On January 22, 1975, the trustees notified the trial court of their appeal from his order. The appeal to this court was perfected on January 24. Whetstone filed a motion to dismiss on February 17, alleging the appeal was untimely filed.
The trustees obtained leave from this court to file a motion in the trial court under Rules 60(b) and 77(d) A.R.C.P. On March 14, that court denied relief by concluding the four months time limitation under Rule 60(b)(1) had expired; insufficient facts were shown to activate 60(b)(6), and 77(d) applied only to written orders. The trustees then filed in this court a motion for relief under 59.1; a motion to consolidate the appeal, the motion to dismiss, and the motion for relief. The motion to consolidate was granted.
Traditionally, the six months time limit for taking an appeal begins to run from the date of a court order denying a motion for new trial. W. E. Owens Lumber Co. v. Holmes, 277 Ala. 557, 173 So. 2d 99 (1965). This tradition was broken when Rule 59.1 A.R.C.P. was adopted. Under Rule 59.1, a motion for new trial shall not remain pending in the trial court for more than 90 days, without the express consent of all the parties, or unless extended by the appellate court to which an appeal of the judgment lies. A failure of the trial court to dispose of the motion within the 90 days constitutes its denial on the expiration of that period. Here, there was neither express consent of all the parties to extend the time, nor was the time extended by this court. Consequently, the motion was denied by operation of Rule 59.1 on July 10. The appeal period began to run from that datenot August 9, the date of the trial court's order. His order was a nullity.
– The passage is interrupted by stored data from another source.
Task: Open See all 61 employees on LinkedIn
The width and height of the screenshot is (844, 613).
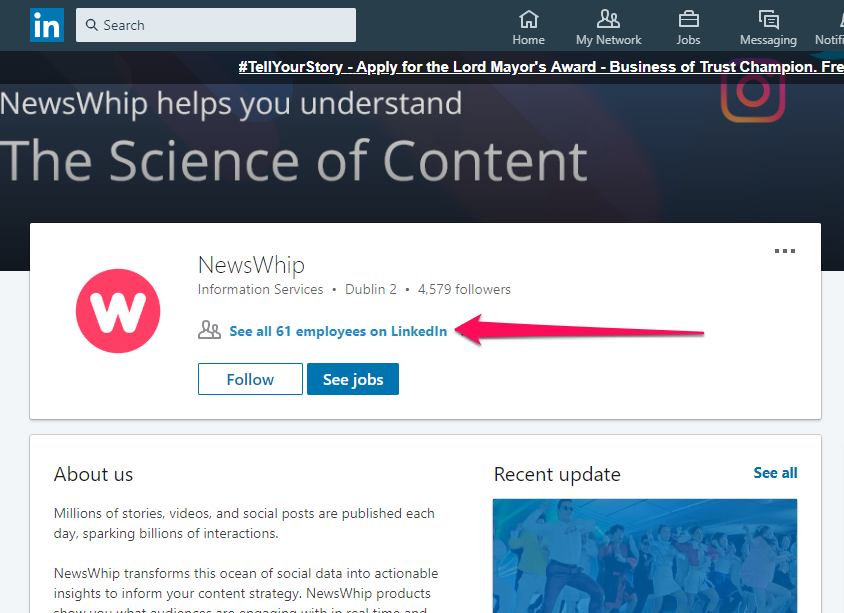Action: click(x=338, y=331)
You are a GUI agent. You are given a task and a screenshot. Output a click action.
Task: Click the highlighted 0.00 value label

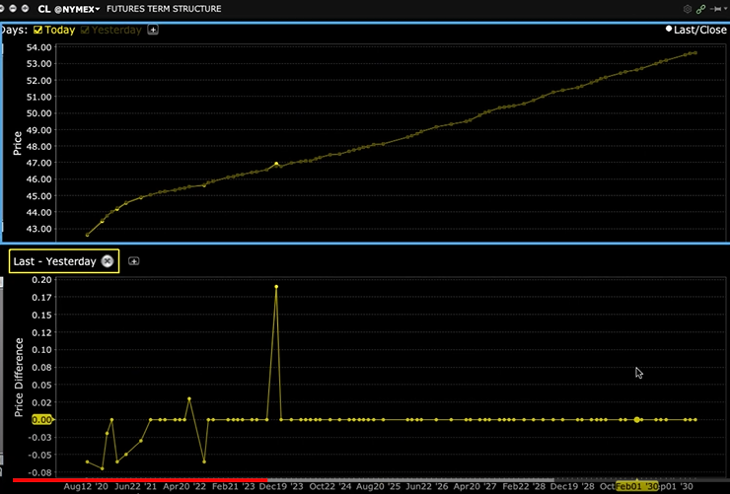click(41, 420)
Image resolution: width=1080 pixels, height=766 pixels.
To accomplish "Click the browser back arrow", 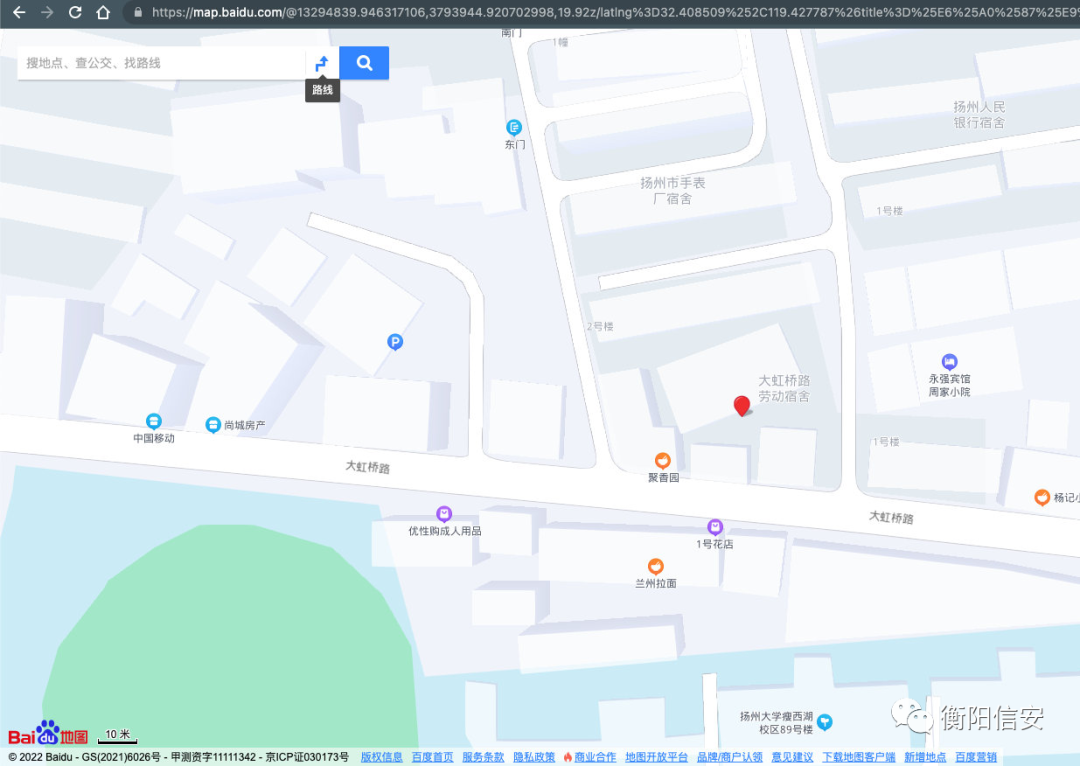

The appeal should have been perfected by January 11, 1975.
The motion to extend the time to file an appeal under Rule 59.1 was filed in this court on April 2, 1975. We construe the words, "unless extended by the appellate court to which an appeal of the judgment would lie" to mean, the motion must be filed in this court before the expiration of the 90-day period. Following our construction, the motion came here too late for our consideration.
The trustees contend that their failure to appeal timely was the result of excusable neglect. Therefore, relief should be granted to them under Rule 60(b). We do not agree. The relief sought by their motion was an extention of time to appeal. A Rule 60(b) motion is an attack on the judgment. The motion neither affects the finality of a judgment not tolls the time for appeal. Moore's Federal Practice, Vol. 7, 60.29, p. 414. An order denying a Rule 60(b) motion presents for review only the correctness of that order. The final judgment is not for review. Furthermore, the motion in this case was filed more than four months after the order. Thus, the provision of the rule relating to 60(b) was not met.
We conclude the trial court was correct in denying the motion. Moreover, there was no abuse of discretion for denying the motion based on the 60(b)(6) reason. The undisputed facts show the appeal was untimely filed because of the misdated *274 response of the clerk. The trustees knew the basic facts. They should have discovered the error.
The trustees further contend they should have relief under Rule 77(d). The trial court denied this motion on the ground that Rule 77(d) applies solely to written orders and judgments of the court. We agree. Here, the motion for new trial was denied by operation of Rule 59.1. There was no need for a written order by the trial court. The trustees concede there was no duty on the clerk to notify them of the automatic denial. They also concede they knew the date of the final judgment. Accordingly, we are of the opinion Rule 77(d) is inapplicable.
HEFLIN, C.J., and BLOODWORTH, ALMON and EMBRY, JJ., concur.